Le météorologue Bertin Ossonon décrit le phénomène sans détour. « La grande région de Montréal, notamment, a droit à un bon coup de froid vortexisé, qu’on pourrait dire! On parle vraiment d’un début de printemps météorologique très froid, surtout dans le sud du Québec. C’est un bon retour du fameux vortex; cette masse d’air froid qui est enfermée plus au nord et qui descend vers le Québec », explique-t-il.
Le mercure en chute libre pour 48 heures

Concrètement, comment se traduira cette descente d’air arctique? Le mois de mars commence sous le signe d’un froid intense, avec des températures maximales qui peineront à dépasser les -10° dans le sud du Québec. Pour la métropole, le pic de froid est attendu lundi matin, avec une température minimale prévue de -23° à Montréal.
Dans le centre de la province, le thermomètre pourrait même descendre aux alentours de -25°. Ces chiffres ne tiennent pas compte du refroidissement éolien. Avec le vent, les ressentis devraient flirter avec les -30, en particulier dans les secteurs de Montréal et de Gatineau. Un choc thermique brutal pour un début de mars.
Un coup de froid intense, mais bref

Les experts insistent sur un point : il s’agit bien d’un « coup de froid » et non d’une « vague de froid ». La nuance est importante, car elle implique une courte durée. Le retour à des températures plus clémentes est en effet prévu rapidement. Le thermomètre devrait entamer une remontée significative dès la journée de mardi.
Après un maximum de -10° attendu lundi dans la région métropolitaine, le mercure devrait grimper jusqu’à environ 1° mardi. Cette douceur soudaine sera provoquée par le passage d’un système dépressionnaire, un clipper, qui circulera plus au nord du Québec, ramenant de l’air plus doux dans son sillage.
Le début de mars le plus froid depuis 25 ans ?

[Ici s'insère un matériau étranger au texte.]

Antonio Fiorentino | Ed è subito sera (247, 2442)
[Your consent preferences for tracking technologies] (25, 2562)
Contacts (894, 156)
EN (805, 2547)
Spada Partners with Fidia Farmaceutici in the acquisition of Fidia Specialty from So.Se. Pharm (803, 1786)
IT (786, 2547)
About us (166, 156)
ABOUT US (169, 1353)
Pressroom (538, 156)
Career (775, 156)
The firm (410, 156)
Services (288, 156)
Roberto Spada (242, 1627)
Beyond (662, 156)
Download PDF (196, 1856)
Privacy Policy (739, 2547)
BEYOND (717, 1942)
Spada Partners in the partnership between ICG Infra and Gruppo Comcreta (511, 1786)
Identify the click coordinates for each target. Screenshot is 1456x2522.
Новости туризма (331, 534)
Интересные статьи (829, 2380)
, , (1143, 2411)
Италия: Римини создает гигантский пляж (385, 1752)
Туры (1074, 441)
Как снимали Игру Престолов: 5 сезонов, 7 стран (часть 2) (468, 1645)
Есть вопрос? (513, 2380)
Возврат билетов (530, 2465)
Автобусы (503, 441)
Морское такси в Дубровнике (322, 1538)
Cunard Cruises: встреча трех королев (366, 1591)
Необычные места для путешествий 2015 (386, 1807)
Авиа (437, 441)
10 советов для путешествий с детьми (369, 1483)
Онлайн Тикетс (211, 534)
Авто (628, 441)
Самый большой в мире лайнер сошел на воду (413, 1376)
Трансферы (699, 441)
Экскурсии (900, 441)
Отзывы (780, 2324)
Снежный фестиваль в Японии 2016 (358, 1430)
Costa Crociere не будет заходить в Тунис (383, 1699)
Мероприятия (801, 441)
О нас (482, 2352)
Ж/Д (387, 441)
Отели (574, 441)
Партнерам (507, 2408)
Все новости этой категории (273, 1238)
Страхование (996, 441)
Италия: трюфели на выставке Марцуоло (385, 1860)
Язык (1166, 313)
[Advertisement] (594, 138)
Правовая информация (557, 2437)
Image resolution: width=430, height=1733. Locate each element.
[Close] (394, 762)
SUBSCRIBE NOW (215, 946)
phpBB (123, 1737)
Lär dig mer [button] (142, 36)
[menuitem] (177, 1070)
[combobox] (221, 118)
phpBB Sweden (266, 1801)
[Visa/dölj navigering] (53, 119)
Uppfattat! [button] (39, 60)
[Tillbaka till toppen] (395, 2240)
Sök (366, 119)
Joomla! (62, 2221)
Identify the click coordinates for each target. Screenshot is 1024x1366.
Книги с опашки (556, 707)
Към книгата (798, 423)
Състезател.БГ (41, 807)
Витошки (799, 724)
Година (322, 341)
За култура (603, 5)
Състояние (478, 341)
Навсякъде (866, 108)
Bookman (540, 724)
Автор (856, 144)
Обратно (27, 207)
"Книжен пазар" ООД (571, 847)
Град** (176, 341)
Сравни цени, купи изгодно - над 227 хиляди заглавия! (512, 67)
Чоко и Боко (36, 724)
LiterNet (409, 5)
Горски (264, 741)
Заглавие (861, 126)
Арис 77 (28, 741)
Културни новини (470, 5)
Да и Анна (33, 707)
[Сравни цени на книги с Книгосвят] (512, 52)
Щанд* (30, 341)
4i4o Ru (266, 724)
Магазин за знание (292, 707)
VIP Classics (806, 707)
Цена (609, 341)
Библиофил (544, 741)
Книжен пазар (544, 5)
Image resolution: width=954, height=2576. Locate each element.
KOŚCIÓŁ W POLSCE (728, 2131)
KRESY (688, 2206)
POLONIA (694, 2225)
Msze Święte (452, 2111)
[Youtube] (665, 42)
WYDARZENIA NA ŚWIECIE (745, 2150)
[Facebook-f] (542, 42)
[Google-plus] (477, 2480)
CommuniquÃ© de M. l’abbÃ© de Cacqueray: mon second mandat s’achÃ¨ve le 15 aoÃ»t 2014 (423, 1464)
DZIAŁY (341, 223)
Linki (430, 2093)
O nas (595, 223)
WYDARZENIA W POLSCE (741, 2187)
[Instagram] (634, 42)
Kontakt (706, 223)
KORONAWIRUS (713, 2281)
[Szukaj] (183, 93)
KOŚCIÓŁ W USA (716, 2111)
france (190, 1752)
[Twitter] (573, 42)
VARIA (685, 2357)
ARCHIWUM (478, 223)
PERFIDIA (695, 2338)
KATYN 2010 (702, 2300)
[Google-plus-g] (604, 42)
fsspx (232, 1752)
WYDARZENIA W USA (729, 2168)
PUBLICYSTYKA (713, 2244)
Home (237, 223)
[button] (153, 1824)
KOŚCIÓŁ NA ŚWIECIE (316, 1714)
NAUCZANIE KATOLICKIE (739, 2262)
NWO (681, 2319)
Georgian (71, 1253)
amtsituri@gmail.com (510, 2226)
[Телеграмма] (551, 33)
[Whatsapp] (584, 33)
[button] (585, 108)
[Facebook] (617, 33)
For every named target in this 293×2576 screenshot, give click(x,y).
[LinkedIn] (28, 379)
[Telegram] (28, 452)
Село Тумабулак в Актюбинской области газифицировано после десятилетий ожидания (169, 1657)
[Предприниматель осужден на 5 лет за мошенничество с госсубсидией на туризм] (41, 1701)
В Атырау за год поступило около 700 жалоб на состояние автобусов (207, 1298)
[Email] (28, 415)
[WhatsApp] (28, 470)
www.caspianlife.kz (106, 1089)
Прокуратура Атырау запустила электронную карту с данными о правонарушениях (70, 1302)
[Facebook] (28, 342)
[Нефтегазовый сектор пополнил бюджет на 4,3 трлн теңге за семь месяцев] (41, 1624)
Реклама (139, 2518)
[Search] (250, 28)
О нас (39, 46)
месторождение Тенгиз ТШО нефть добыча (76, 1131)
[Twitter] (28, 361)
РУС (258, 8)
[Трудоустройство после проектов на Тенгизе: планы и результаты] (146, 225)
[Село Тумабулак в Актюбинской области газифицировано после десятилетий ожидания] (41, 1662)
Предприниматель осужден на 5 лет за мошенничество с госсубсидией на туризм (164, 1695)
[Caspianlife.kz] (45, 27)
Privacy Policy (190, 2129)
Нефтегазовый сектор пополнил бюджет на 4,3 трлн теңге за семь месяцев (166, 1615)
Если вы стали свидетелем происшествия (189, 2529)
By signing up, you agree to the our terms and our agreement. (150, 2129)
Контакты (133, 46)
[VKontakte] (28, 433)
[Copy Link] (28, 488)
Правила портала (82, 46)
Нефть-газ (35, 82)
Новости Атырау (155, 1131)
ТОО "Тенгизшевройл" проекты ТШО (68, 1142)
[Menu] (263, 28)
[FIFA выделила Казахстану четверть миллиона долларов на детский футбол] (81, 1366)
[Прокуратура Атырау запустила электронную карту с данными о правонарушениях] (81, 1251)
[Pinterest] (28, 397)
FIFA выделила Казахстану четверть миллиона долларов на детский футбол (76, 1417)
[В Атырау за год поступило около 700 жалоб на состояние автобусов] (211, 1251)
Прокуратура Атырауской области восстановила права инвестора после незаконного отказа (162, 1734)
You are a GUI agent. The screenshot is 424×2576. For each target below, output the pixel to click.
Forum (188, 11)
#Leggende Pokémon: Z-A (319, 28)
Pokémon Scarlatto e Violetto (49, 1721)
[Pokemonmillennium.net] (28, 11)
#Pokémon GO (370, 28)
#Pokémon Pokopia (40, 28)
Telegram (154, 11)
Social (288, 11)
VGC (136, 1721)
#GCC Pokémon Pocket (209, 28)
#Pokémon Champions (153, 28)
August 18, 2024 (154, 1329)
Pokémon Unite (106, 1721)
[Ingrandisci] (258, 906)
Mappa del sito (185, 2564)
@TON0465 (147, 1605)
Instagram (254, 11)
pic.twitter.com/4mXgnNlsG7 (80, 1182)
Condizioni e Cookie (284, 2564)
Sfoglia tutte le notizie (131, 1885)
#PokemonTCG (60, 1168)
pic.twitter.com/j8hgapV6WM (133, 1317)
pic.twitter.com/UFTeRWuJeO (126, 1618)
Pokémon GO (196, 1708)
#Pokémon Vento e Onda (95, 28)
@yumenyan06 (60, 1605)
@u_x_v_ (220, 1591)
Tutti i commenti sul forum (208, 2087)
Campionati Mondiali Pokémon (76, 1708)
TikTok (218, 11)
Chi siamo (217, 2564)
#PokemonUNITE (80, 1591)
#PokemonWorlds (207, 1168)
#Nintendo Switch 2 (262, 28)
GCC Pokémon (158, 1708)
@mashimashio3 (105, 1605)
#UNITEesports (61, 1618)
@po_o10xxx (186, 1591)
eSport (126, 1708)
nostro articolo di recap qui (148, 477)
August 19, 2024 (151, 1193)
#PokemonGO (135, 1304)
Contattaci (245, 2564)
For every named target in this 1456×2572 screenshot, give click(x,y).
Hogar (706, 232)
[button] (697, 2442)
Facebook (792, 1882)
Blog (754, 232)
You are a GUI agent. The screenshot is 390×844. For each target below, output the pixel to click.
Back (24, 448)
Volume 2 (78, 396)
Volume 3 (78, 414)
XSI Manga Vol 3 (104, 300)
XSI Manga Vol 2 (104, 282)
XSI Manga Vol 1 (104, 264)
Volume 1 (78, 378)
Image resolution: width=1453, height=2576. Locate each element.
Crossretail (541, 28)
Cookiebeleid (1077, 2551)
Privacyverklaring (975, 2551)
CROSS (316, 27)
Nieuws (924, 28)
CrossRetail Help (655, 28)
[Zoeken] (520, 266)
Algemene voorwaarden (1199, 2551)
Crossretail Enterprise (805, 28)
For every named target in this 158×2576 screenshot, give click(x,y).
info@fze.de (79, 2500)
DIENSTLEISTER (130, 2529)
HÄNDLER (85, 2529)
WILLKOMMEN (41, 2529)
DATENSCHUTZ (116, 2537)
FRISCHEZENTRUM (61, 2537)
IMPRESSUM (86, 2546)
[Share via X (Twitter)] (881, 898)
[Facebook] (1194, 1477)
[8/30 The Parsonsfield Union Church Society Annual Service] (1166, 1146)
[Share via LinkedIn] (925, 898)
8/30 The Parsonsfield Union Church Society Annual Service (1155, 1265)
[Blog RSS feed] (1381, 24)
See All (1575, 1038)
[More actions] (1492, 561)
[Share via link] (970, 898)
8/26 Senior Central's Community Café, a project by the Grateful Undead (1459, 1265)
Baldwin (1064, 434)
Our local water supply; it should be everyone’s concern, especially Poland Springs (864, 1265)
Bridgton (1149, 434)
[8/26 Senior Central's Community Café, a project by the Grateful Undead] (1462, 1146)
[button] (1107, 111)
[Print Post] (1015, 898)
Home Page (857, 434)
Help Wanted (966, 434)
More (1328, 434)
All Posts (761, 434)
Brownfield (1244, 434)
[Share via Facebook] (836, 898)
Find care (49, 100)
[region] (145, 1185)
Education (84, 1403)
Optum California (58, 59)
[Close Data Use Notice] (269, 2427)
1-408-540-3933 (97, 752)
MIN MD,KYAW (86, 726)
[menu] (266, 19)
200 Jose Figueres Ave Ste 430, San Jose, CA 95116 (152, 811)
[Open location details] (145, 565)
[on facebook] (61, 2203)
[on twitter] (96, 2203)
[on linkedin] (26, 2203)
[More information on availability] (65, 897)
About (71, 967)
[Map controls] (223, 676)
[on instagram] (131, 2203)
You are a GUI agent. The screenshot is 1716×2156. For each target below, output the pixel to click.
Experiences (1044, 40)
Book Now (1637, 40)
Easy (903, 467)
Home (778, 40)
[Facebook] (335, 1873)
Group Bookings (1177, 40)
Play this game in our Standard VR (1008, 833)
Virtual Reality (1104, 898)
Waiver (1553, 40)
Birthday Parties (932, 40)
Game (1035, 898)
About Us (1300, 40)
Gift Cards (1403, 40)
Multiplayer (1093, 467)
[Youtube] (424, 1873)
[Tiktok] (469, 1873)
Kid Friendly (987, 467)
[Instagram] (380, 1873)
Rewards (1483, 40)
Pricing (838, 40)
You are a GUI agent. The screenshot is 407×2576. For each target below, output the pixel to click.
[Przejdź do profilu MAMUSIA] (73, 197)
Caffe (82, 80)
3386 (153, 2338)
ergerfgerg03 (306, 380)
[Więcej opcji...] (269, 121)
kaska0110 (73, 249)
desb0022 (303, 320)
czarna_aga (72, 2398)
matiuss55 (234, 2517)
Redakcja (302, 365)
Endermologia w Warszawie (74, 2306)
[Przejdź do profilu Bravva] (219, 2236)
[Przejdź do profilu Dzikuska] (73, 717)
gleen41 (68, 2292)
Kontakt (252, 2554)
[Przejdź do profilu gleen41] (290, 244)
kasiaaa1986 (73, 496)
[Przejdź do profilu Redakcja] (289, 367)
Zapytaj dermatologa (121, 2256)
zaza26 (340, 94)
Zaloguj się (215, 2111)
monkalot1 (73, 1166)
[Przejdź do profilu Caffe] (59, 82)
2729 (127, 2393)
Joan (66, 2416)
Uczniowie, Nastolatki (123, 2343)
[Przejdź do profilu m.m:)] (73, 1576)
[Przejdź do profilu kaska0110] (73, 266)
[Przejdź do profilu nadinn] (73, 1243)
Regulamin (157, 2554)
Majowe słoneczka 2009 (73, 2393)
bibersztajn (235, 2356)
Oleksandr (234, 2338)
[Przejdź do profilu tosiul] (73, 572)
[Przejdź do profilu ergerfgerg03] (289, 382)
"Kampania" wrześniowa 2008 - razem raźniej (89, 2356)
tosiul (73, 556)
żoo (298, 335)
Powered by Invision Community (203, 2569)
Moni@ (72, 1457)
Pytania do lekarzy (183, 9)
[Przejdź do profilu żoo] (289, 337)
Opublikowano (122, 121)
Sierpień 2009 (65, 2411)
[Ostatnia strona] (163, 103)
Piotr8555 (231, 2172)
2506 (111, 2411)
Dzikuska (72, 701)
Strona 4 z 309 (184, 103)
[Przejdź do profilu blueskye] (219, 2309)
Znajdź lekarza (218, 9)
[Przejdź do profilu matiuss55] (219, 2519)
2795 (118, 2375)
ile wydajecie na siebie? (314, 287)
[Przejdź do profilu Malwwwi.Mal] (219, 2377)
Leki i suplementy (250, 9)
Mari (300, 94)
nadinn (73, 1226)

Ce début de mois pourrait bien marquer les esprits et les archives. « À Montréal, ce début de mars serait ainsi le plus froid depuis celui de l’année 2001, en termes de maximum prévu », souligne le météorologue Bertin Ossonon. Un retour en arrière de 25 ans pour retrouver des conditions similaires.
Les prévisions pour le 1er et le 2 mars dans la métropole tablent sur un maximum de -10°. À titre de comparaison, en 2001, le thermomètre affichait -10,1° le premier jour du mois et -9,8° le lendemain. Quand on sait que la température maximale normale pour un début mars à Montréal est de -1°, ce coup de froid a de quoi donner des frissons. L’article a été rédigé avec la collaboration de Bertin Ossonon, météorologue.